Bready or Not: Pumpkin Caramel Chip Bars
Caramel chips are a new and awesome thing in stores, and I couldn’t help but try pairing them with pumpkin in these bars. The result? YUM.
This is modified from a recipe I shared about a year ago for Pumpkin Chocolate Chip Bars.
I didn’t simply switch out the kinds of chips. I also decreased the spices. I wanted enough to add some flavor, but I didn’t want them to be spice cake-like as in the old version.
The use of bread flour creates bars that are especially thick and cakey. Unlike a standard frosted cake, these travel very well. The bars are nice and cohesive.
I like to place waxed paper between layers to prevent sticking and melting chips (because in Arizona, well, it’s still hot at this time of year).
Bready or Not: Pumpkin Caramel Chip Bars
Ingredients
- 1 cup all-purpose flour
- 1 cup bread flour
- 2 teaspoons cinnamon
- 1/2 teaspoon ginger
- 1/4 teaspoon allspice
- 1/4 teaspoon cloves
- 1 teaspoon baking soda
- 1 teaspoon salt
- 2 cups caramel chips divided
- 1 cup unsalted butter 2 sticks, softened
- 1/2 cup brown sugar packed
- 3/4 cup white sugar
- 1 large egg room temperature
- 2 teaspoons vanilla extract
- 1 cup pumpkin puree
Instructions
- Preheat oven to 350-degrees. Line a 13x9 pan with aluminum foil and apply nonstick spray or butter.
- In a medium bowl, combine the flours, cinnamon, ginger, allspice, cloves, baking soda, and salt. Stir in most of the caramel chips; coating them with flour will keep them from sinking as they bake.
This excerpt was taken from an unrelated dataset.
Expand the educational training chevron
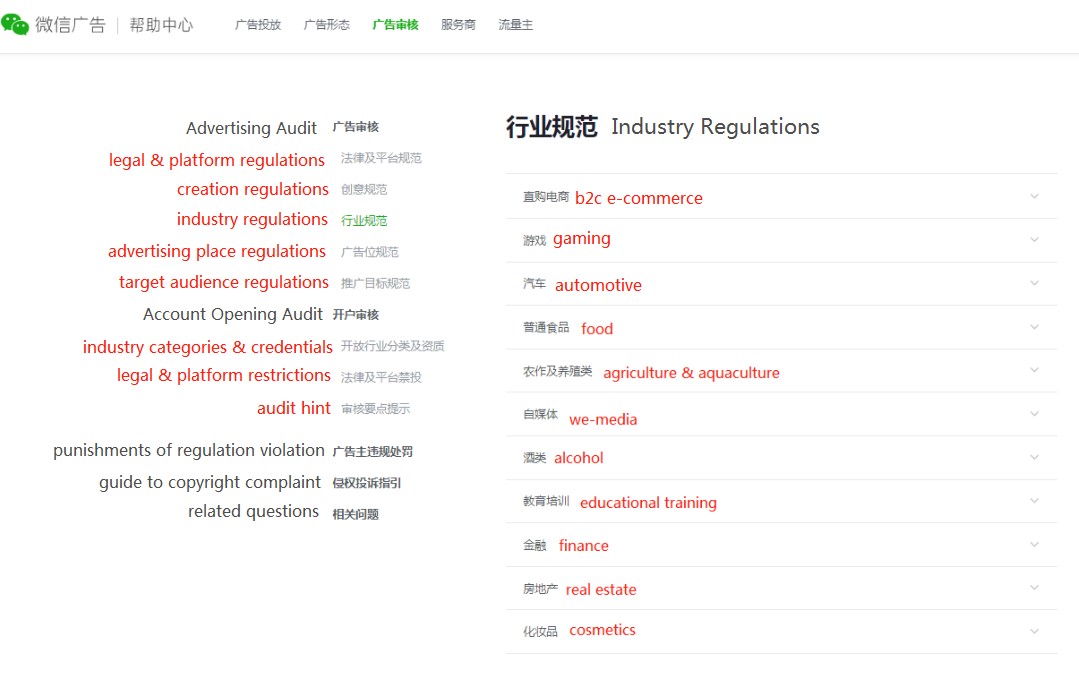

Set bowl aside.
- In a big mixing bowl, combine the butter and two sugars until light and fluffy, scraping down the sides of the bowl as needed. Add the egg, vanilla extract, and pumpkin puree. Once that's mixed, slowly blend in the dry ingredients until just combined.
- Pour the batter into the ready pan and smooth out. Sprinkle the remaining caramel chips over the top.
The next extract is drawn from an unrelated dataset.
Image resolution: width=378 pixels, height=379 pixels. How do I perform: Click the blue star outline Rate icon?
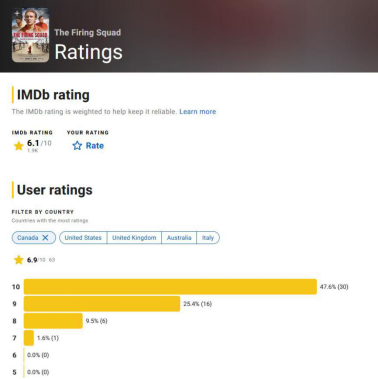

- Bake for 30 to 35 minutes, until it passes the toothpick test in the middle. Cool completely. Lift up by the foil and place on a cutting board to cut bars. Store in a sealed container at room temperature or chilled. Since pumpkin can be a little sticky, use parchment or wax paper between stacked layers of bars.
- OM NOM NOM!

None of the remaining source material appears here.